Raw cooking requires only a knife.

Processed Ingredients
These are ingredients you can use in your cooking which have been custom made from other ingredients. Examples of these would be sugar made from sugarcane, butter made from milk, cheese made from milk, corn meal made from corn, and so on. These can be added in the creation of your meals to add a level of sophistication that otherwise could not be present from raw ingredients alone. To create processed ingredients you must have at least one ingredient on hand, then select Ingredient as the category in crafting.

Remember, everyone will be able to see the components of the meal you have made, so you won't be able to fool anyone that your gruel is an ice cream sundae.

To create items made from metal you must have refined metal from ore using the mining skill. You must have a smelter, which requires 50 stone, at least 1 wood, and a number of ore depending on the quality. All ores below average quality have a 1:1 ore to wood ratio requirement for smithing - for all others, it is 2:1. This will make 1 metal which can then be used in crafting heavy armor, jewelry, and weapons in ranged or melee form.

Light armor can be made from materials and a needle, and is 4x lighter than heavy armor. However, its defense will only ever be half the potential of a heavy armor at the same level. Heavy armor is able to provide maximum protection, but requires metal, a hammer, an anvil, and is very heavy.

Clothing has several optional resource slots for adding accents and detail, as well as adjusting quality. A character has no limit on the amount of clothing they can wear, or even on how many of the same type (though they are limited by how much weight they can carry). With the flexible crafting system and array of materials in the world, possibilities will vary. Leather is also available as a material to use after making it with hide and a tanning rack. Check out the items section to see the full list of possible clothing options. The abstractness of the initial choices is on purpose to allow the creativity in the descriptions to stand out!

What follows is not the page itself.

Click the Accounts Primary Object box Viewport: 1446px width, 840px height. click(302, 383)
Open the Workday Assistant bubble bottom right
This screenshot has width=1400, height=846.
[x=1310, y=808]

Medicine: Can be used to heal damage to health, to heal incapability, and to heal injuries. Five herbs at a time are used in the making of medicine.

Poison: Can be applied to a food item which, once consumed, will detract health from the victim hourly equal to the quality of the poison that was used + 1. Poison damage can be treated with medicine, or by counteracting it with health regeneration bonuses from resting in well furnished rooms. To fully cure poisoning, either apply an antidote of the exact quality of the poison that was used, or continue treatment until the poison wears off after 10 full (real) days. Poison effects stack, so if a character who is already poisoned eats yet another poisoned food they can make it impossible for themselves to wait for the poison to wear off by counteracting it with treatments to the damage, and force their only way to survive to be through antidotes. Poison can be identified in food prior to eating if it is inspected by someone who has an alchemy skill equal to or greater than the quality of the poison that was used. This can only be done by looking at the food closely, so it must be in the alchemist's inventory to be inspected. When a poison is made, its quality is rounded to the nearest integer, and unlike other crafted items, skill is not taken into account for determining its quality - only herb quality matters. Once someone reaches 0 health as a result of poison they will immediately become incapable. At that point, the poison has run its course to shut down the body's symptoms, and they will either die from starvation or a failed healing attempt unless ended forcibly by blow.

Antidote: Can be used to cure a poisoned character immediately, but they only cure poisons which match them precisely in quality. This means that antidotes will most often need to use similar or matching combination of ingredients to that of the poison it must cure, or they must be made with varying levels of alchemy skill. When an antidote is made, its quality is rounded to the nearest integer, and unlike other crafted items, skill is not taken into account for determining its quality - only herb quality matters.